DNA损伤修复与胰腺癌放化疗抵抗密切相关。我们前期通过高通量蛋白质组学筛选技术发现，MBD1与DNA损伤修复有关；深入研究证实，MBD1能被MDC1募集，促进NBS1的磷酸化，进而调控DNA损伤修复及放化疗抵抗；基于蛋白-蛋白相互作用分析及前期研究提示，我们又推测SIRT1是MBD1促进NBS1磷酸化的中间衔接分子，由此提出"MDC1-MBD1/SIRT1-NBS1"功能轴这一新的分子机制。本课题拟在前期研究的基础上，进一步围绕此功能轴开展以下研究：①分析胰腺癌细胞中MDC1、MBD1/SIRT1、NBS1在结构和功能上的联系，对此功能轴进行验证；②在胰腺癌临床样本中检测MDC1、MBD1/SIRT1、NBS1的表达，探讨此功能轴与胰腺癌放化疗抵抗的相关性；③通过体内、体外实验，干预此功能轴，明确其对胰腺癌DNA损伤修复及放化疗抵抗的影响，为临床上胰腺癌放化疗抵抗提供干预和预测的潜在靶点。

It is well acknowledged that DNA damage repair and chemo-radioresistance are closely related in pancreatic cancer. Previously, we had demonstrated that MBD1 was involved in DNA damage repair and chemo-radioresistance by means of a high-throughput proteomic filtering technology. With further research, we found that MBD1 may facilitate NBS1 phosphorylation after recruited by MDC1, which contributed to the modulation of DNA damage repair and the chemo-radioresistance afterwards.
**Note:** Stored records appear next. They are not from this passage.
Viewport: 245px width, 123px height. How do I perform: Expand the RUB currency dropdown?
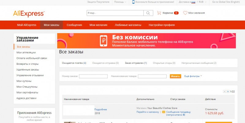[x=202, y=2]
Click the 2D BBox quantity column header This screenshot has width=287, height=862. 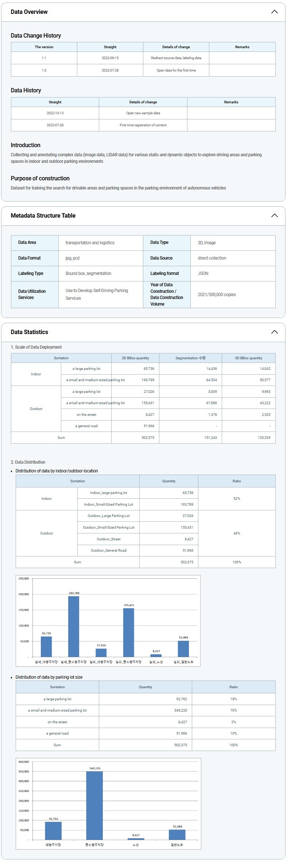coord(135,358)
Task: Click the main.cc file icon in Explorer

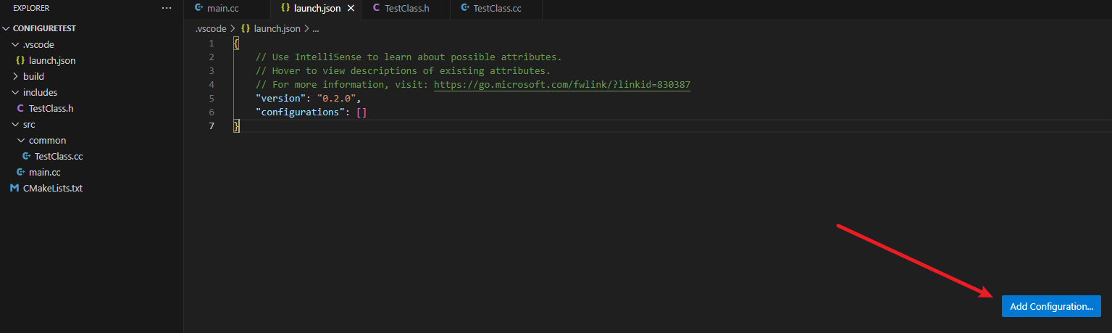Action: coord(20,172)
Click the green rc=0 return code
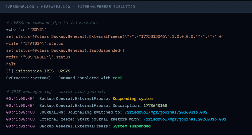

Based on our previous study about the protein interactions, we speculated that SIRT1 may have an important role as a connected molecular between MBD1 and phosphorylated NBS1. So we suggest that there is a new molecular mechanism as an axis of MDC1-MBD1/SIRT1-NBS1 to take effect and we are going to carry out some researches on this functional axis as below: 1. Analyze the connection between the MDC1, MBD1/SIRT1 and NBS1 both structurally and functionally in pancreatic cancer for the confirmation of this axis. 2. Determinate the expression of these molecular in clinical specimens to investigate the correlation between this axis and chemo-radioresistance in pancreatic cancer. 3. Disturb this functional axis by some in vitro and in vivo assays for further validation that it can effectively predict the chemo-radioresistance and serve as a potential therapeutic target in pancreatic cancer.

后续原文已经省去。